One brand of hydroxyapatite toothpaste reached out to me, called HAPPY Tooth. (Get it? HAP-py). (There are two companies that use this name, he was first.) The owner was very nice and clarified to me that his brand uses truly NON-nano microcrystalline hydroxyapatite. His particles are small enough to fill the dentin tubules of the tooth, but *not* small enough to wedge into the enamel. So, while his product can't remineralize enamel like a nano product could, it can help strengthen the dentin (the layer under the enamel) so it can reduce sensitivity if enamel is worn. 

Hydroxyapatite or fluoride?

A large part of this discussion is which is better, fluoride or hydroxyapatite? I'm not a proponent of either; they both carry their own risks. It's like asking if we should use acetaminophen or ibuprofen to treat chronic headaches and thinking they're the only two options. There are non-drug options. There are root causes of the headaches that should be addressed. There are mineral deficiencies, gut health, lifestyle factors, diet, etc. all to consider. 

The same applies to oral health. You can use hydroxyapatite or fluoride, but they're the bandaid solution to preventing cavities. They're the headache medicine you use every day to treat chronic headaches instead of getting to the root cause of the headache. Fluoride and hydroxyapatite don't address the root cause of tooth de-mineralization. 

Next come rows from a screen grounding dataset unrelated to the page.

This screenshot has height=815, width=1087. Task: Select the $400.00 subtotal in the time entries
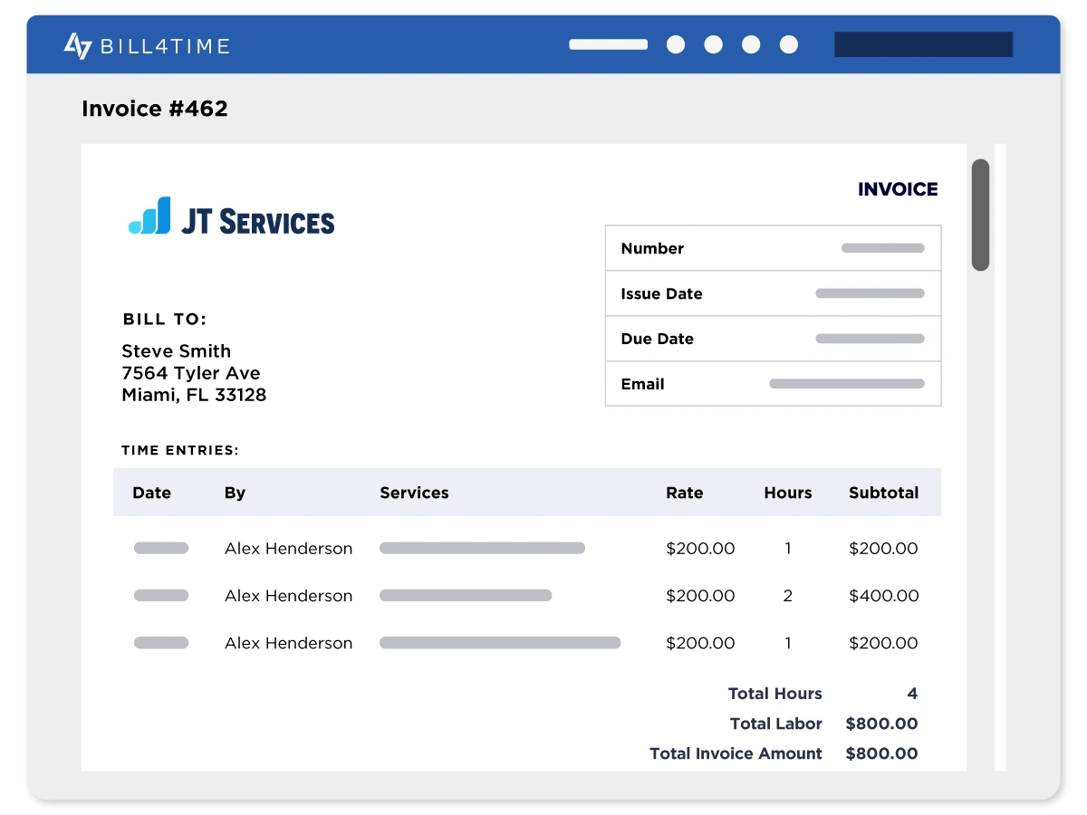coord(883,596)
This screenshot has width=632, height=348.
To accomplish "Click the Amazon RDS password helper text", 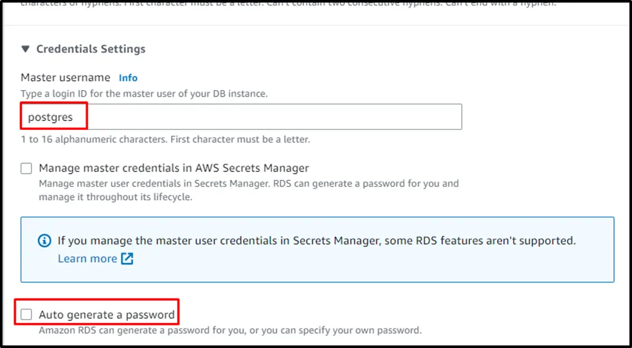I will point(230,331).
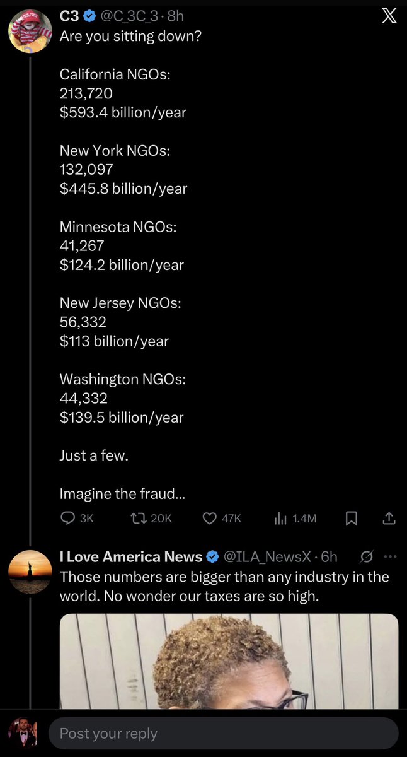Tap the C3 display name
The width and height of the screenshot is (407, 757).
[69, 16]
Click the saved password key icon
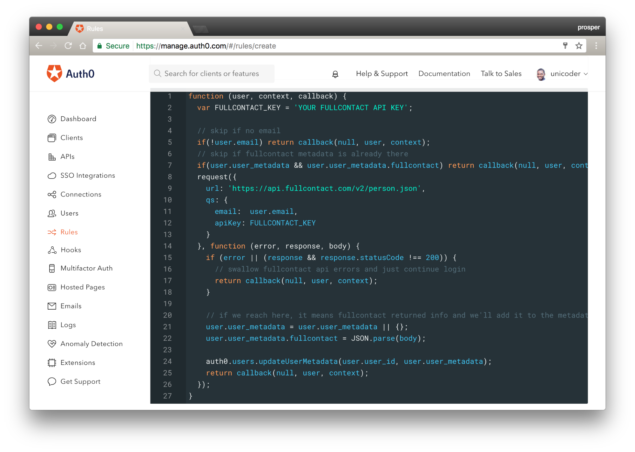The width and height of the screenshot is (635, 452). (565, 46)
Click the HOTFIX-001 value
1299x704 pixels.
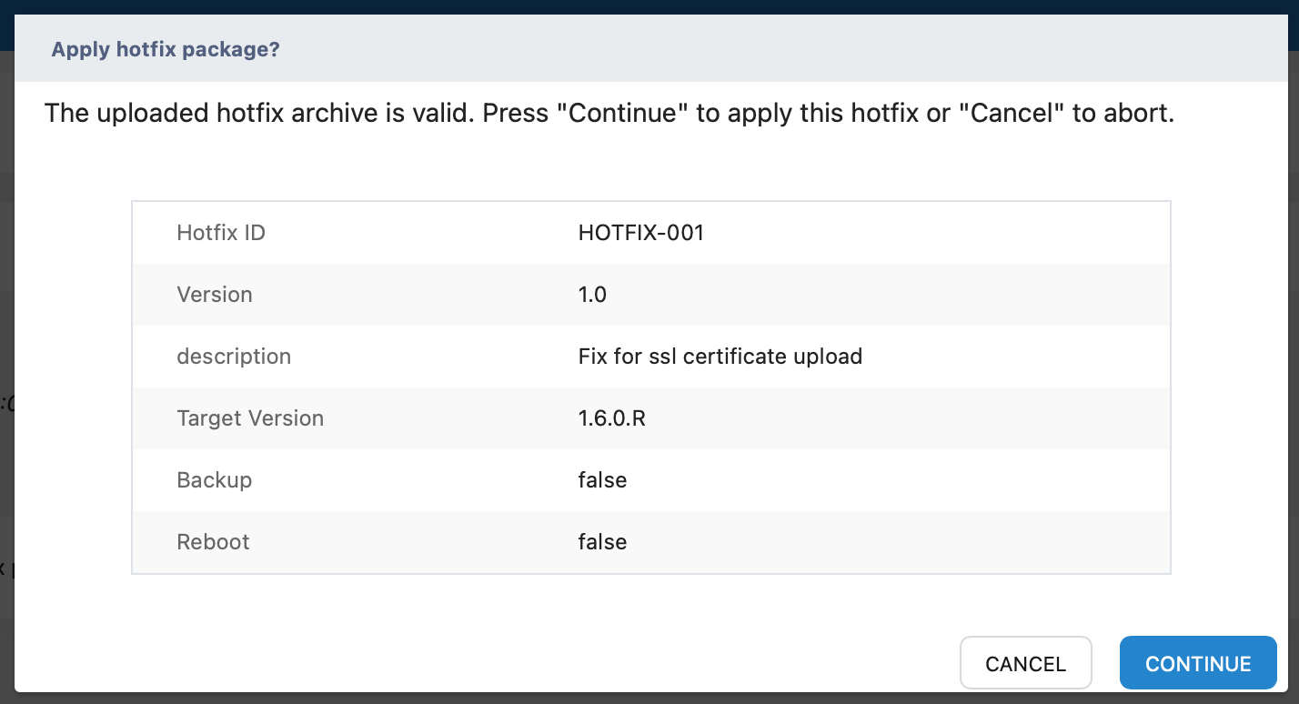[641, 233]
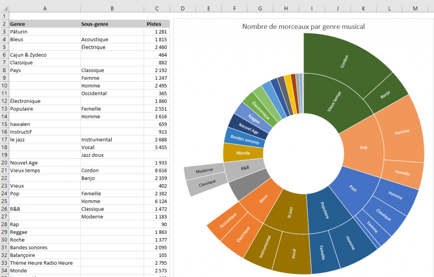
Task: Select row 2 by clicking its row number
Action: [x=5, y=24]
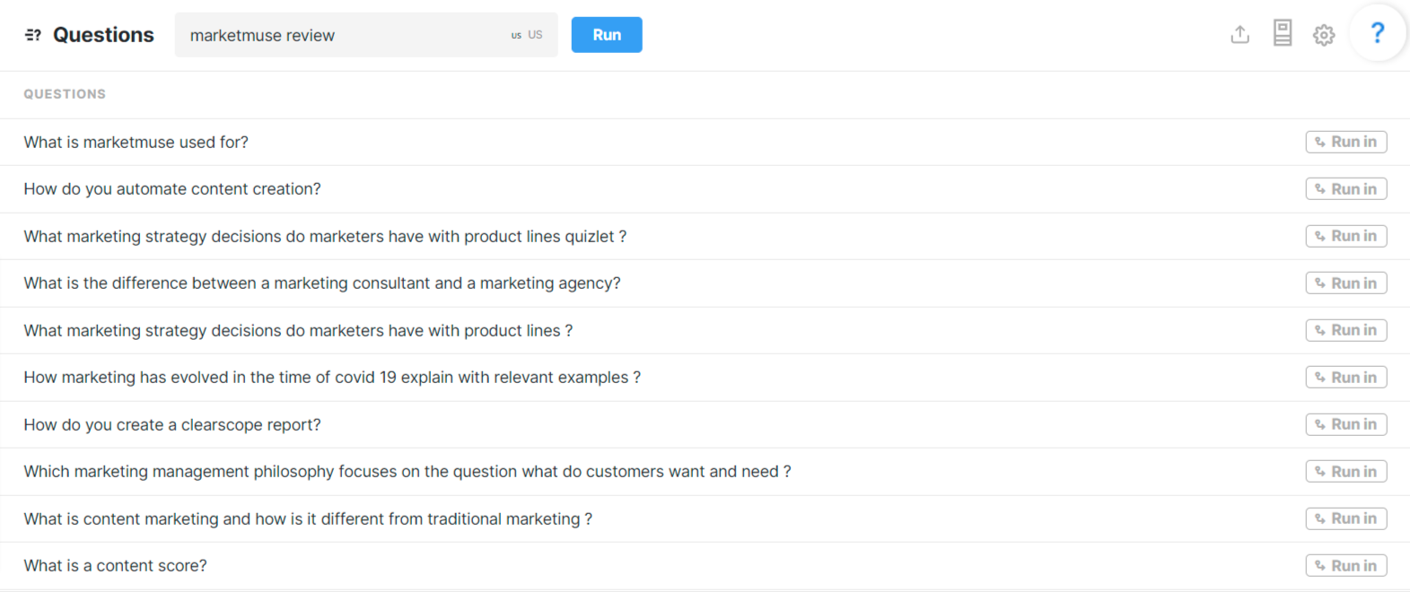Open Run in for automate content creation
Viewport: 1410px width, 592px height.
pos(1345,189)
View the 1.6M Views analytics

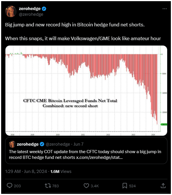[60, 171]
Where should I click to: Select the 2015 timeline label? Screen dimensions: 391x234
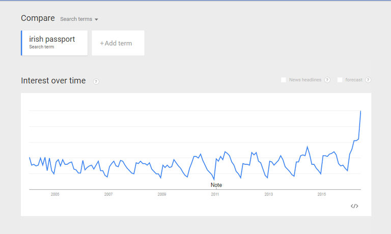322,194
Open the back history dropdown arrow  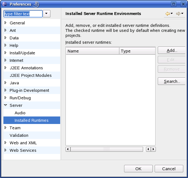click(x=172, y=14)
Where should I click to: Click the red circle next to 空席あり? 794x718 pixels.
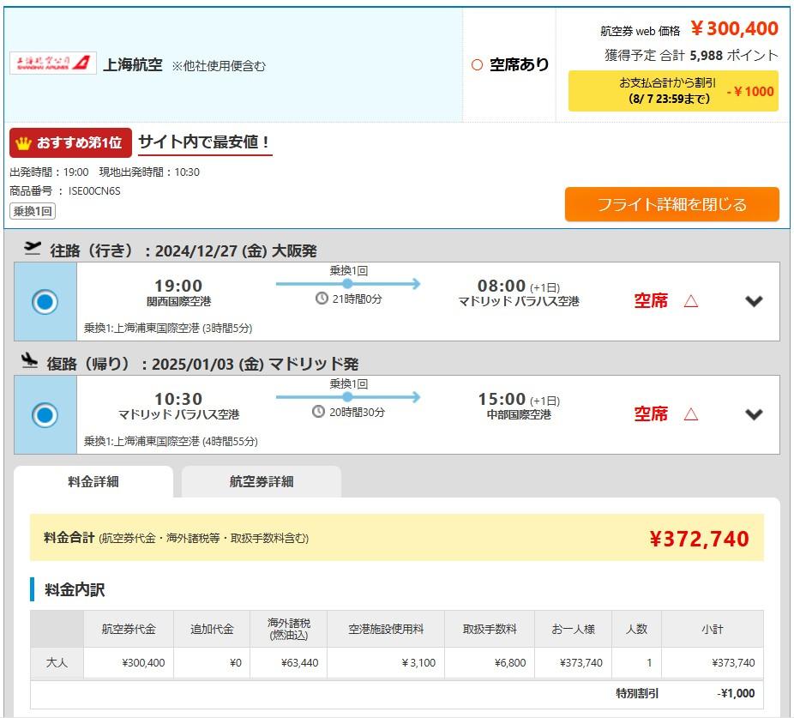click(x=477, y=65)
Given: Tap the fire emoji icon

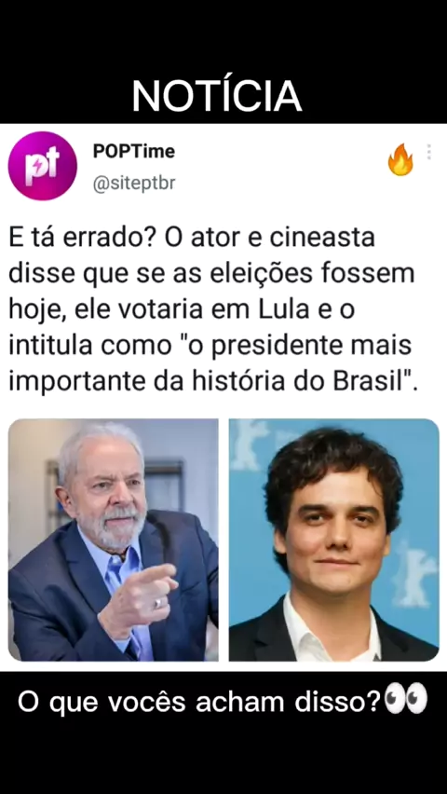Looking at the screenshot, I should [x=400, y=159].
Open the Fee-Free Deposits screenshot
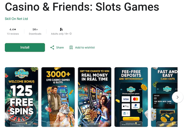Screen dimensions: 184x130 131,97
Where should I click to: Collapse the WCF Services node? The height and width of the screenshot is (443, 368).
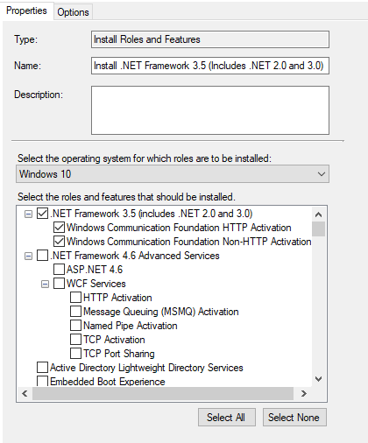click(45, 284)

How can we remineralize teeth naturally?

The SCCS first published their the safety report of nano hydroxyapatite in 2016 and talk of a ban in the EU began. The following year, in 2017, the first hydroxyapatite toothpaste was released in the US. [ Source] The US has no proposed ban on the controversial substance so millions of marketing dollars have been spent marketing hydroxyapatite toothpastes here. (Including marketing to holistic dentists.) Consequently, consumers have become conditioned over the last five or so years to believe they need a "remineralizing" toothpaste. We've almost forgotten a world where toothpaste did its legal job of simply cleaning teeth. 

Our bodies are smart. We have a built-in mechanism for remineralizing and demineralizing teeth. Phosphorous and calcium ions in the saliva in a non-acidic environment, will build enamel naturally. 

If our mouth is continually in an acidic state due, calcium will leach from enamel. If the mouth is in a neutral to alkaline state, calcium, provided it's present in the saliva, will bind to enamel. 

If we're calcium deficient, we will have less calcium in our saliva and teeth will be unable to naturally remineralize. (This happens a lot in pregnant women, when their bodies are robbed of calcium to build the bones and cartilage of the developing fetus.) 

Cavities form when certain strains of strep bacteria thrive on the surface of the tooth. Feeding on simple sugars, these bacteria pump out acids as a byproduct. That continual exposure to acid weakens the enamel, eventually creating a hole in the enamel we call a cavity. 

Brushing and flossing adequately, making sure to get enough calcium in our diet, keeping our mouths alkaline (simply swishing with baking soda after a meal or snack if you can't brush is a great way to do this) and limiting sugar is how we can keep our teeth healthy in general.

There are many other individual factors like mouth breathing, oral ties, medications that may deplete calcium, illnesses that may allow for oral overgrowth of bacteria and genetic factors that can make natural remineralization difficult. If we're unable to control these other factors, this is when we may need the aid of a drug like fluoride or a drug-like product like nano hydroxyapatite to prevent cavities. As with any drug, we always have to weight the benefits vs. the risks.